North Korea, we are told, hacked into Sony Pictures’ computer system. The hackers made off with a vast number of emails, brought film production to a halt by disrupting Sony’s ability to pay bills, and stole passcodes governing entry into the studio’s headquarters so that employees had to line up to gain admission, one by one. The hackers then caused two movies to be withdrawn from circulation by threatening terrorist attacks on theaters, almost certainly an empty threat. In response to these acts of war–if it really was North Korea–our newspapers carried on gleefully about whether Angelina Jolie really is a moron, and whether it is “racist” to speculate in childish fashion about whether Barack Obama likes movies featuring black characters.
I would say that the administration’s response was equally lame, except that so far there hasn’t been one. White House spokesman Josh Earnest, who is ineffective on his best days, was asked about the Sony matter. Here is the exchange:
Earnest says that “this is something that’s been treated as a serious national security matter.” Not so far, it hasn’t been. This concerns me, too: “[T]hey would be mindful of the fact that we need a proportional response and also mindful of the fact that sophisticated actors when they carry out actions like this are often times, not always, but often, seeking to provoke a response from the United States of America.” I never understand the concept of a proportional response. What are we going to do, knock out part of North Korea’s film industry? The response to any terrorist act should not be proportionate, but rather, should be massive enough to deter any future actor from even considering doing anything similar.
The striking thing about the Sony attack is how much worse it could have been. The film industry is relatively unimportant. What if North Korea, or some other adversary, carried out a similar attack against J.P. Morgan Chase, Bank of America, Citigroup and so on? They could bring America’s banking system to its knees. Or how about hacking into the computer systems of America’s utilities? Could a hostile regime turn off power to homes in the northern U.S. in mid-winter? Or maybe a hacker could disrupt the traffic lights in a major American city, and bring traffic to a standstill. The possibilities are endless. And North Korea is by no means the last word in computer expertise. The Chinese have state of the art technological capacity. Russia is a basket case in many ways, but software is like chess and Russians are great at it.
Was Sony Pictures’ computer system uniquely inadequate and therefore vulnerable to intrusion? I haven’t heard anyone say that. It appears that many companies could be vulnerable to similar attacks; indeed, as we have recently seen, major retailers have been vulnerable to hackers who sought profit rather than disruption. But the potential for disruption is the national security threat.
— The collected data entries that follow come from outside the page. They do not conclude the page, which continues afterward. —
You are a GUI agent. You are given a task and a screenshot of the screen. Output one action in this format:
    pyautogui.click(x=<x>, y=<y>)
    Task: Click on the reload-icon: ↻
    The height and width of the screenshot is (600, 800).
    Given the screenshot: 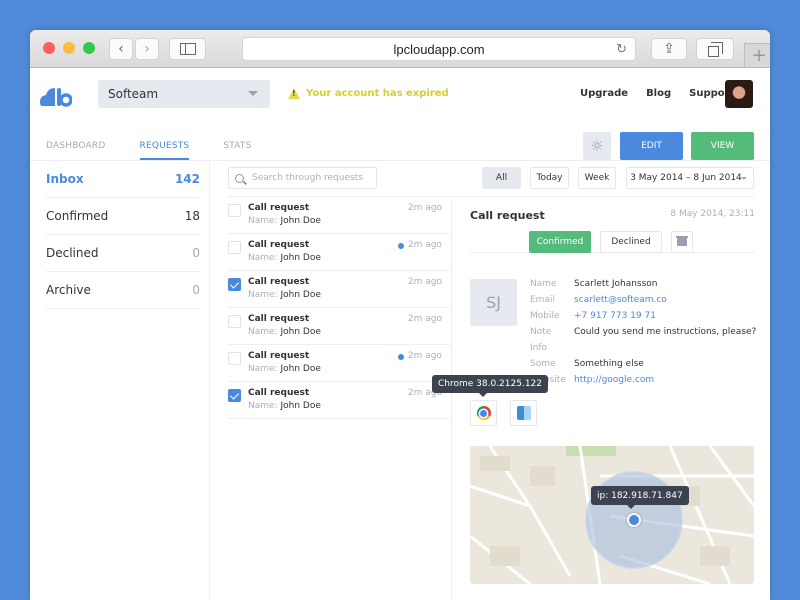 What is the action you would take?
    pyautogui.click(x=622, y=49)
And if companies are vulnerable, then how about government agencies? What if North Korea hacked into the White House’s or State Department’s computers?
Maybe they already have. In October, we wrote here, here, here and here about a mysterious intrusion that brought down computers in the Executive Office of the President (which includes the White House and much more) and the State Department. The Obama administration was close-mouthed about the incident and refused our several requests for comment. Despite our efforts, the story was barely covered in the press, and disappeared without a trace. To my knowledge, no one has ever reported on the source of the intrusion or the cause of the outage.
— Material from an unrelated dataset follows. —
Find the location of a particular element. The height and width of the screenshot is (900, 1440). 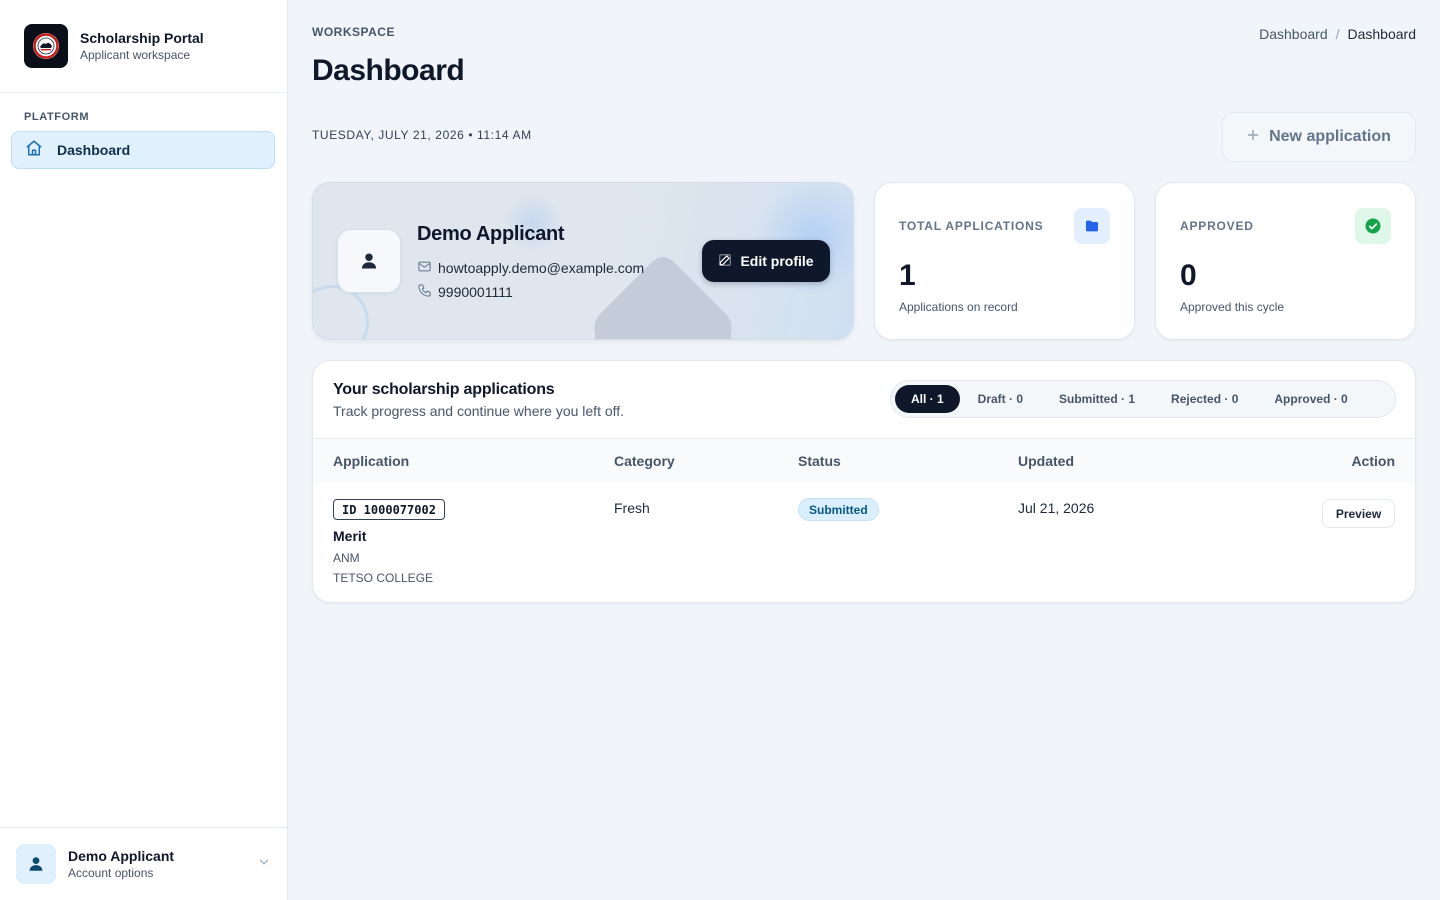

It seems likely that the Obama administration wanted to suppress the story, which threatened to break days before the midterm elections. News of a hostile power invading the White House’s own computer system, if that is what happened, or may have happened, would have reinforced the perception that the Obama administration is weak. It is easy to imagine the press staying away from the story on political grounds. So, for all we know, the North Koreans–or the Russians, the Chinese, or some independent group–may already have carried out a highly destructive attack on the federal government’s computer system.
Be that as it may, the central questions arising out of the Sony Pictures story are 1) how widespread is the vulnerability to sophisticated hackers among corporations and government agencies, and 2) what can be done to secure our systems so that catastrophic attacks do not take place in the future? President Obama is scheduled to give a speech on several topics, including the Sony hack, later today. It will be interesting to see whether he addresses these questions, and if so, how.